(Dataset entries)
◆ ◆ ◆

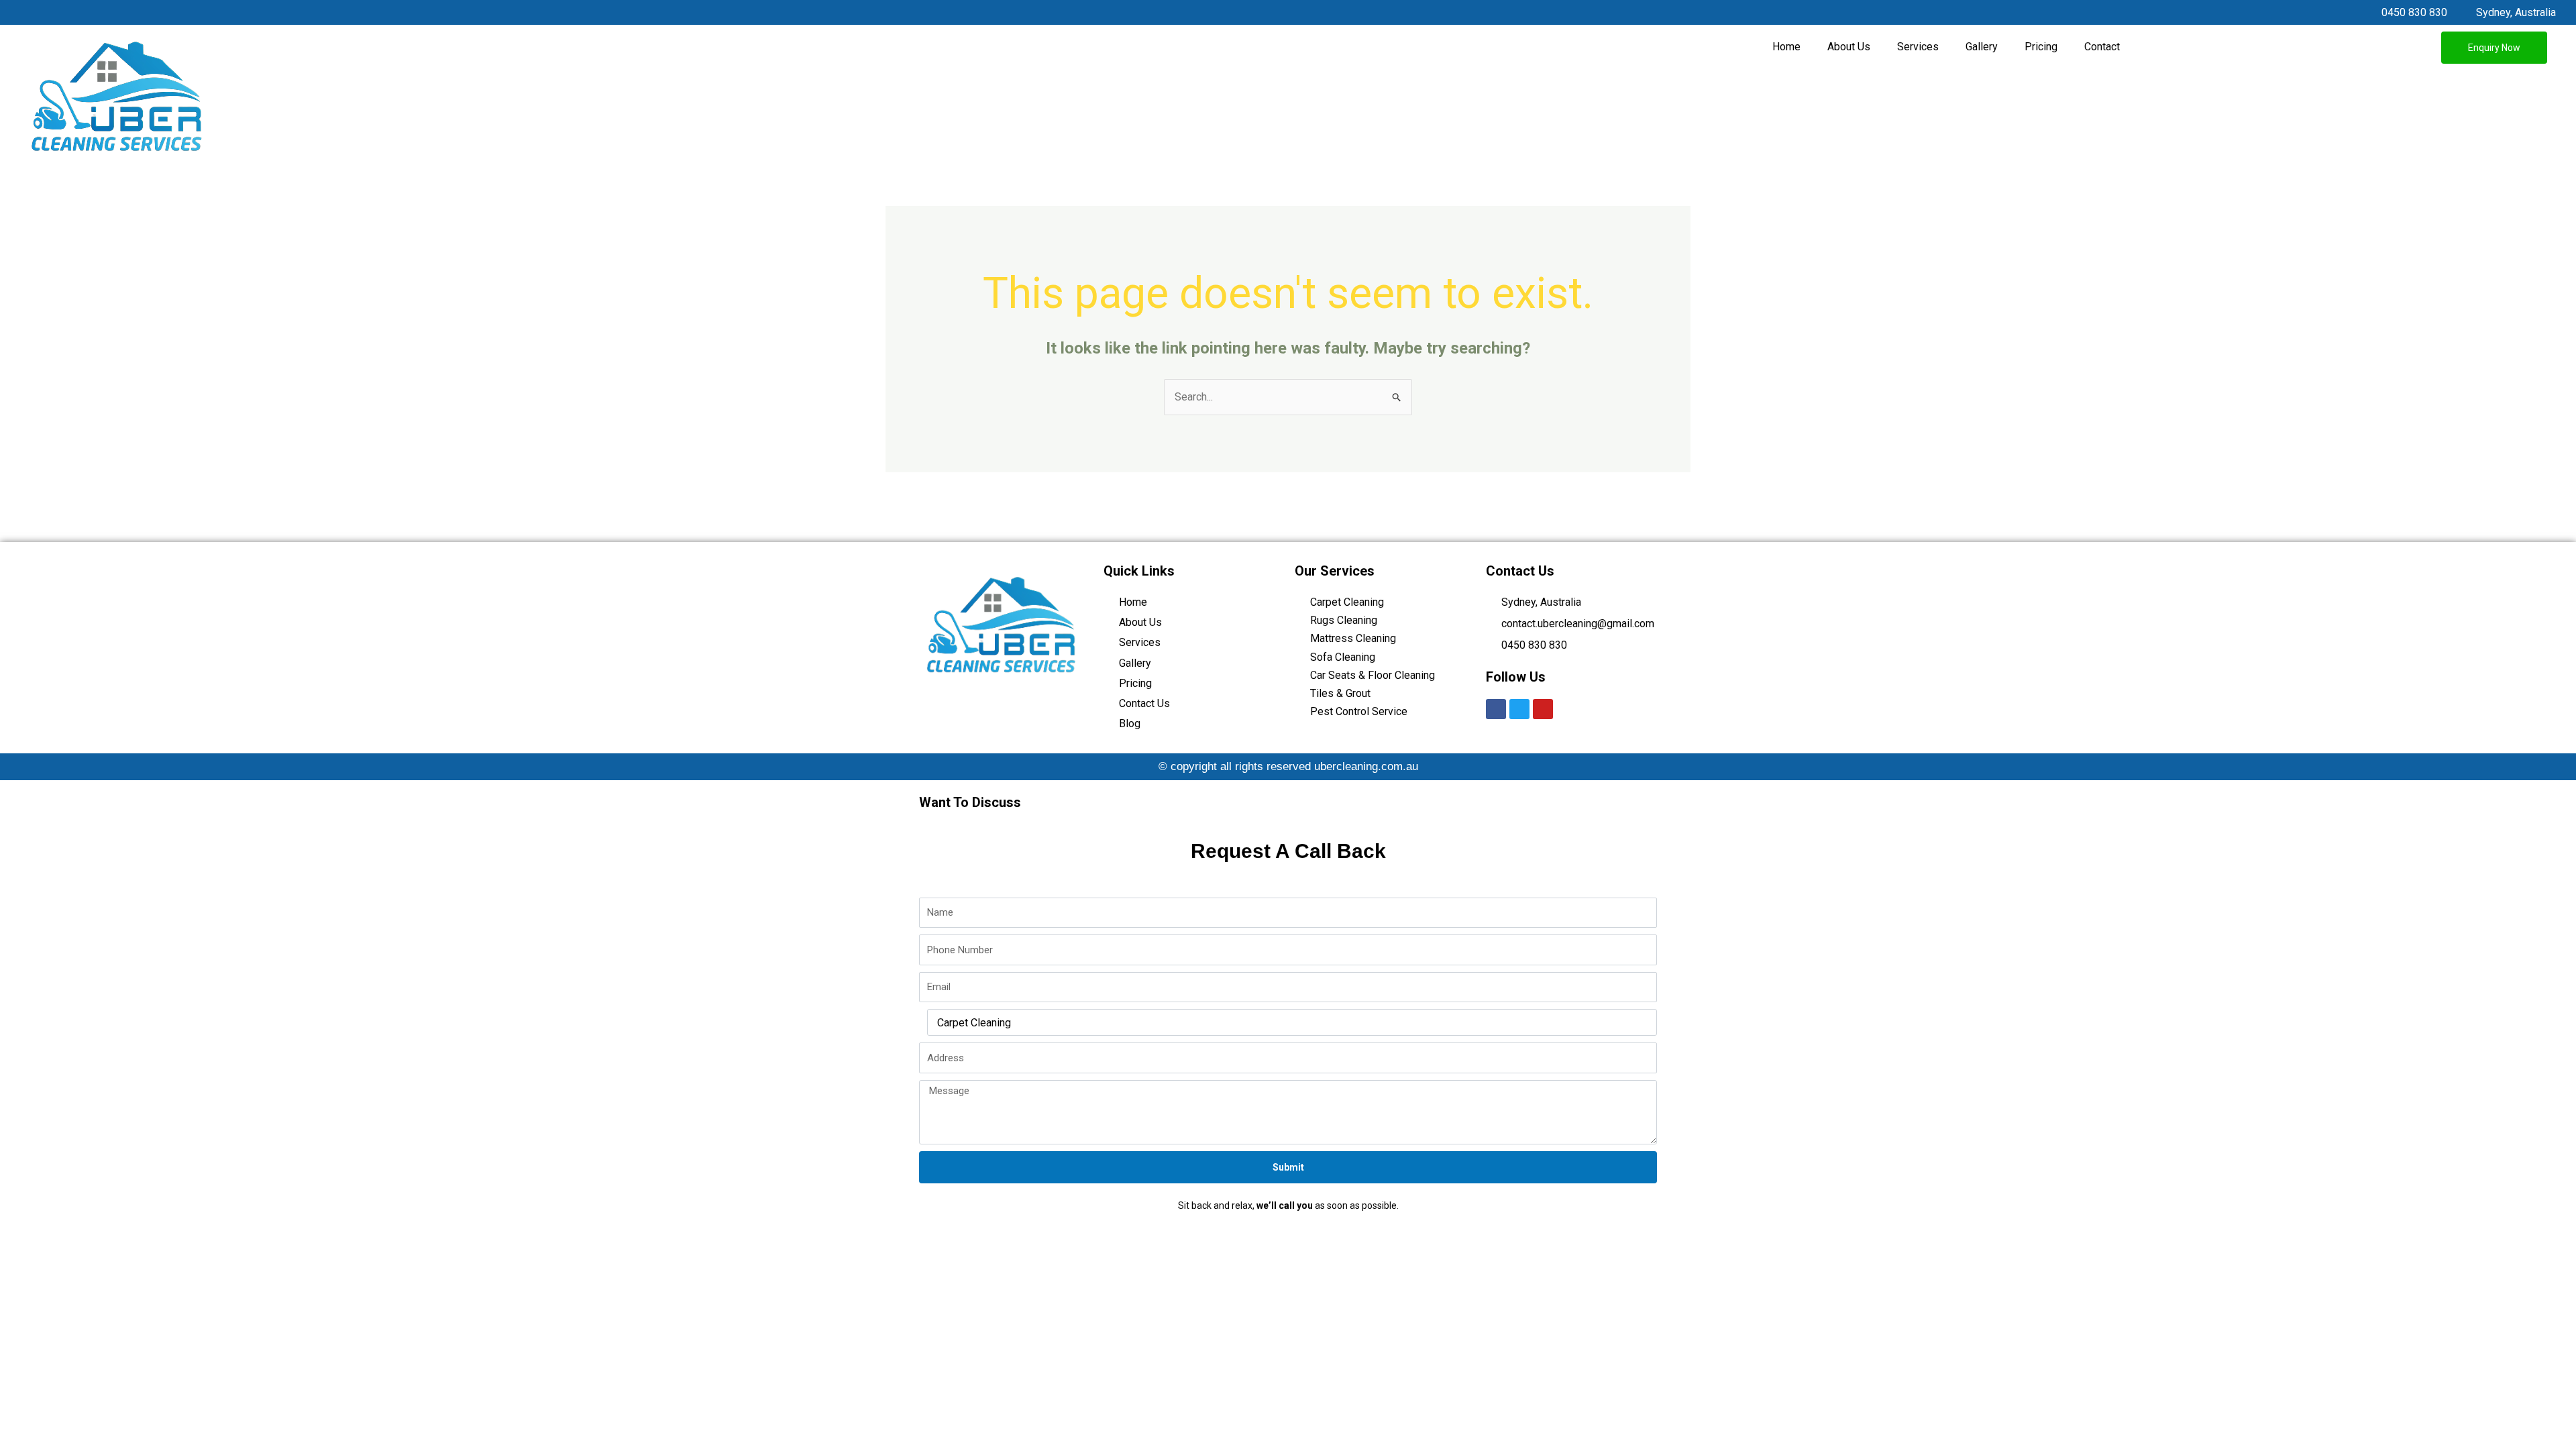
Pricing (2041, 46)
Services (1918, 46)
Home (1786, 46)
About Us (1848, 46)
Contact (2102, 46)
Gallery (1982, 46)
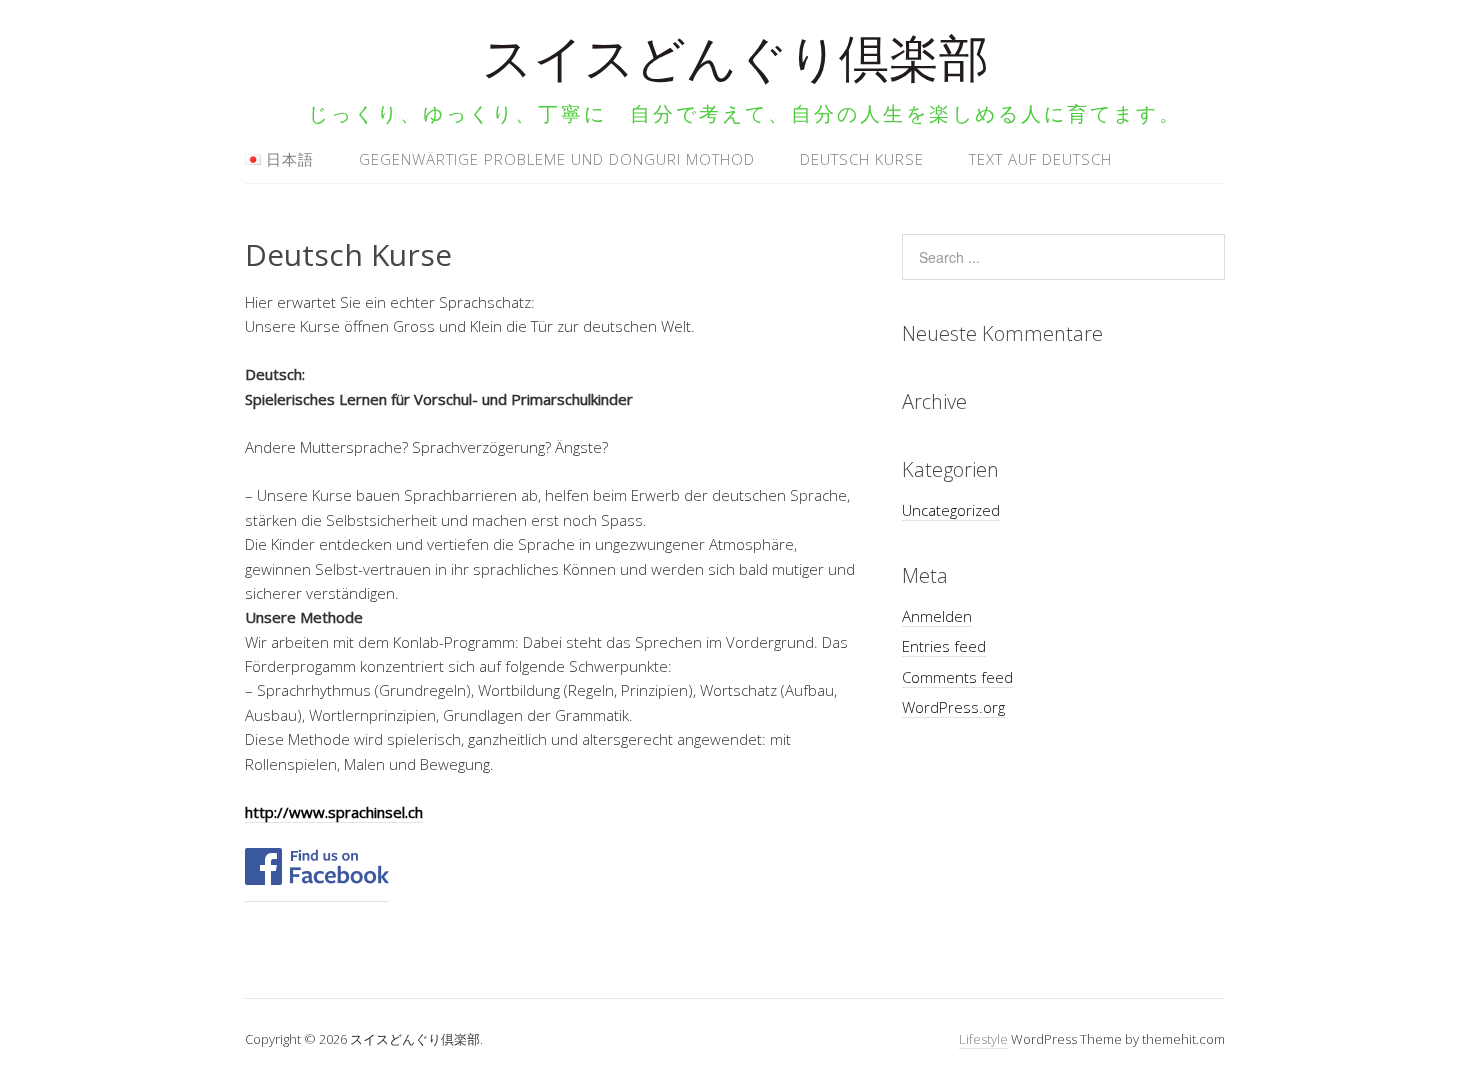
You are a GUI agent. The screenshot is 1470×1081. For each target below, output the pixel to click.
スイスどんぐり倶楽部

◆ ◆ ◆

▶ _What needs to be done_
Print every line of the data exactly. Pictures do not belong in the copy.

▶ _Written response_
Pricing (2041, 46)
Services (1918, 46)
Home (1786, 46)
About Us (1848, 46)
Contact (2102, 46)
Gallery (1982, 46)
You are a GUI agent. The screenshot is 1470×1081. For each target below, output the pixel to click.
スイスどんぐり倶楽部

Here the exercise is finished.